§ **Your task**
For this exercise, return exactly the lines of the material below that begin at the one with "Task: Click the red G8 number 28" and stop after the one with "Toggle checkbox for".

****************

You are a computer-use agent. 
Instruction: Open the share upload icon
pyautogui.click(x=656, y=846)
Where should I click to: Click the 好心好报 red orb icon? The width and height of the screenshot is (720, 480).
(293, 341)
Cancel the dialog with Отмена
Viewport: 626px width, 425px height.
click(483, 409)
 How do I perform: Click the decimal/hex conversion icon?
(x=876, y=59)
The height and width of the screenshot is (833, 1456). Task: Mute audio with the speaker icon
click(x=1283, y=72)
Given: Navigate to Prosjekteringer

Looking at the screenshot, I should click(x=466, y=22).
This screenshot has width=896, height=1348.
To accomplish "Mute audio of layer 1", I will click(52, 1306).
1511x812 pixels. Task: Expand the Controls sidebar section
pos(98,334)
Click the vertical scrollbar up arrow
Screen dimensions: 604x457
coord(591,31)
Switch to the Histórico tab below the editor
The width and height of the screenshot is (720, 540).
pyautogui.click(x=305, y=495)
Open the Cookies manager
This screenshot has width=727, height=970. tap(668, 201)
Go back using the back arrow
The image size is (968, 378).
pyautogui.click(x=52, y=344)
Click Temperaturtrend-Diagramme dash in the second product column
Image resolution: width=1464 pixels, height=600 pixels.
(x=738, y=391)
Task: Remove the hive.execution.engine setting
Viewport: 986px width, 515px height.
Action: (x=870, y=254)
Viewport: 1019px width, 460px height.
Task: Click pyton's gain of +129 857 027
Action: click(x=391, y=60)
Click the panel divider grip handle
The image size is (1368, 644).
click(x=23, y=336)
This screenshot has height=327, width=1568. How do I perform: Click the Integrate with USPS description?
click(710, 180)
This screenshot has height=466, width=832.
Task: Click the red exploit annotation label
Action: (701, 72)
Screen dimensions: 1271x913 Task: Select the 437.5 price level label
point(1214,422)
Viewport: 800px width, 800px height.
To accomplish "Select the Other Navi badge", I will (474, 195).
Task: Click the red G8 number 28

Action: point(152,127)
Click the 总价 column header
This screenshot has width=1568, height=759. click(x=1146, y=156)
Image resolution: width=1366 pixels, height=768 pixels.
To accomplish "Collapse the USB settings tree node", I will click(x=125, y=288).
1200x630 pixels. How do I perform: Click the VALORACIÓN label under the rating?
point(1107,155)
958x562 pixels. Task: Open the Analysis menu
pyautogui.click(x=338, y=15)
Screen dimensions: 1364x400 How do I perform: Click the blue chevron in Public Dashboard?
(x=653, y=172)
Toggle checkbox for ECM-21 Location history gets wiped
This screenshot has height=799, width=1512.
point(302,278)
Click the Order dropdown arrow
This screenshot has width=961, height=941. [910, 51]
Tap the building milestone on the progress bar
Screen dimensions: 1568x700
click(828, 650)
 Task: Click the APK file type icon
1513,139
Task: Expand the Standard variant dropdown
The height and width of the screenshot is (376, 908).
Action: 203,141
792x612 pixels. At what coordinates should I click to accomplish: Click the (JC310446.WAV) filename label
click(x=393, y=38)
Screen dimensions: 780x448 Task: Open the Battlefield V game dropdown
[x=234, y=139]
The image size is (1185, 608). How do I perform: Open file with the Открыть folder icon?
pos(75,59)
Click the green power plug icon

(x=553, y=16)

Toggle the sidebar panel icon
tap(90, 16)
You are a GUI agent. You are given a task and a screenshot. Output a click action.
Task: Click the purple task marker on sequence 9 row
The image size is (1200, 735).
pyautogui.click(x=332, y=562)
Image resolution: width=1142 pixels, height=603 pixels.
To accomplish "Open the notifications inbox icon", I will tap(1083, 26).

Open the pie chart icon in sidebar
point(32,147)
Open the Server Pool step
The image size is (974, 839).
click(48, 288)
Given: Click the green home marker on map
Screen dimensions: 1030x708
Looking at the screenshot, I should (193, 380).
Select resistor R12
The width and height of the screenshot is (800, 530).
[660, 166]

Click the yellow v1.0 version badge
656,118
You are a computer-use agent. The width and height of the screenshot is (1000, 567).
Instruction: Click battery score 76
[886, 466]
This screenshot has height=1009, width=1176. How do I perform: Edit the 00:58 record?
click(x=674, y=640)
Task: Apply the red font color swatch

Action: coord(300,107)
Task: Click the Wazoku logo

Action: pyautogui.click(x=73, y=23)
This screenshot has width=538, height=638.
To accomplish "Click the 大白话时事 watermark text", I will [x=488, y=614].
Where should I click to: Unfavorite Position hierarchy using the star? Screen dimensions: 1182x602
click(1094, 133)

****************

§ **Task solution**
Task: Click the red G8 number 28

Action: point(152,127)
Click the 总价 column header
This screenshot has width=1568, height=759. click(x=1146, y=156)
Image resolution: width=1366 pixels, height=768 pixels.
To accomplish "Collapse the USB settings tree node", I will click(x=125, y=288).
1200x630 pixels. How do I perform: Click the VALORACIÓN label under the rating?
point(1107,155)
958x562 pixels. Task: Open the Analysis menu
pyautogui.click(x=338, y=15)
Screen dimensions: 1364x400 How do I perform: Click the blue chevron in Public Dashboard?
(x=653, y=172)
Toggle checkbox for ECM-21 Location history gets wiped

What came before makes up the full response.